To be clear, the appropriation of Asian culture (and many other cultures) is not a new phenomenon, and has in fact been deeply rooted in Western culture for decades. For instance, according to Time, Asian food has a long history of being considered cheap and dirty in the United States. These attitudes towards Asian cuisine were especially heightened after the passing of the Naturalization Act of 1965, which abolished the country’s immigration quota system and allowed more Chinese to establish themselves in the U.S., many of them doing so by opening up inexpensive restaurants. Some even argue that it was not until elite Western restaurant owners realized they could profit off of selling Asian food that they adopted exotified Asian cuisine onto their menus.
However, in recent years, I have become much more aware of not only the blatantly problematic appropriation of cultures in modern society but also of the seamless blending and normalization of these actions into the fabric of our society.
One trend in particular that caught my attention in recent months is the Fox Eye Challenge. When I first came across the trend on Tik Tok I did not think much of it. However, reflecting upon the trend in the past few weeks, I have come to the stark realization of not only how inappropriate it is, but also how my initial reaction to the trend is indicative of how normalized cultural appropriation has become.
For those who are unfamiliar with the Fox Eye Challenge, it was a popular trend on social media earlier this year. Promoted by celebrities such as Kendall Jenner and Bella Hadid, the trend challenges make-up users to create an ‘almond’ shaped eye look. Fox-eye makeup tutorials include shaving off or redrawing your eyebrows and using eyeshadow to create a cat-eye flick towards your temples. Many individuals took the trend further by pulling their hair into a tight ponytail and posing for photos with their hands pulling their eyes back.
While I do not have an issue with cat-eye makeup, I found the motion of physically pulling one’s eye upward to be insensitive and immensely inappropriate. For one, many people do not realize that the gesture has a racially charged history. Consider, for instance, Henri Meyer’s French political cartoon, “China – The Cake of Kings,” a satirical depiction of imperialism in the 1890s (you have most likely seen the image in your history class). The cartoon portrays Chinese and Japanese world leaders with features mirroring the fox-eye trend and was used to make Chinese more barbaric looking in order to justify imperialism.
Even worse, many Asians living in predominantly non-Asian or white neighborhoods have experienced bullying and mocking for the shape of their eyes. I remember the ways my classmates use to taunt me for my slim and narrow eye shape, and how self-conscious I would feel having to draw my eyes on self-portraits. I remember the day when the only other Asian on my sports team was humiliated by our coach for apparently having “eyes like slits” which “made it impossible for her to see the ball.” It is frustrating that a sea of primarily white women are given praise and compliments for recreating a facial feature that has historically been a source of insecurity, mockery, and judgment for Asians. Why is it that oftentimes another racial group’s appearance and culture are only deemed beautiful when the white population jumps on the bandwagon? Our eyes are not a trend, and exotifying other race’s culture or appearance is not only inappropriate but also hurtful.

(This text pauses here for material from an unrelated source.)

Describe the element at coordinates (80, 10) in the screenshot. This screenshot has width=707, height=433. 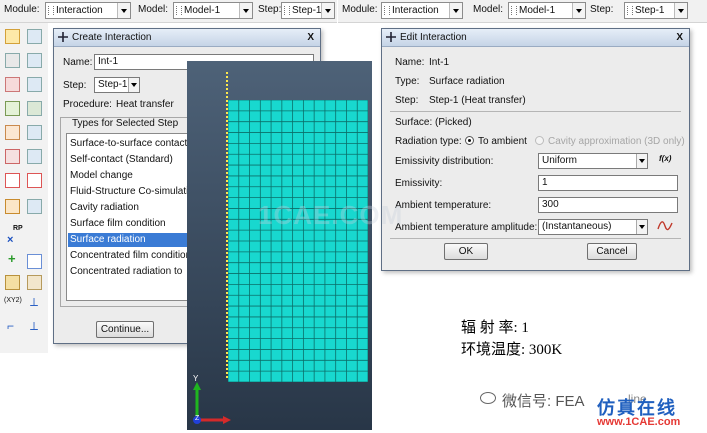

There is a fine line between cultural appropriation and cultural appreciation. It is important that when using aspects from another culture, you are constantly questioning your motives for doing so. If the answer is for personal gain or because it is trendy, then you are guilty of cultural appropriation. However, if you genuinely seek to understand and honor another culture, then make sure you are actively learning about the culture and doing so in a way that is not only respectful but also not perpetuating and exotifying pre-existing cultural stereotypes. Especially in this time of national racial reckoning, it is important that we are all more mindful of our actions and are actively working to promote inclusion and acceptance of all cultures, identities, and backgrounds.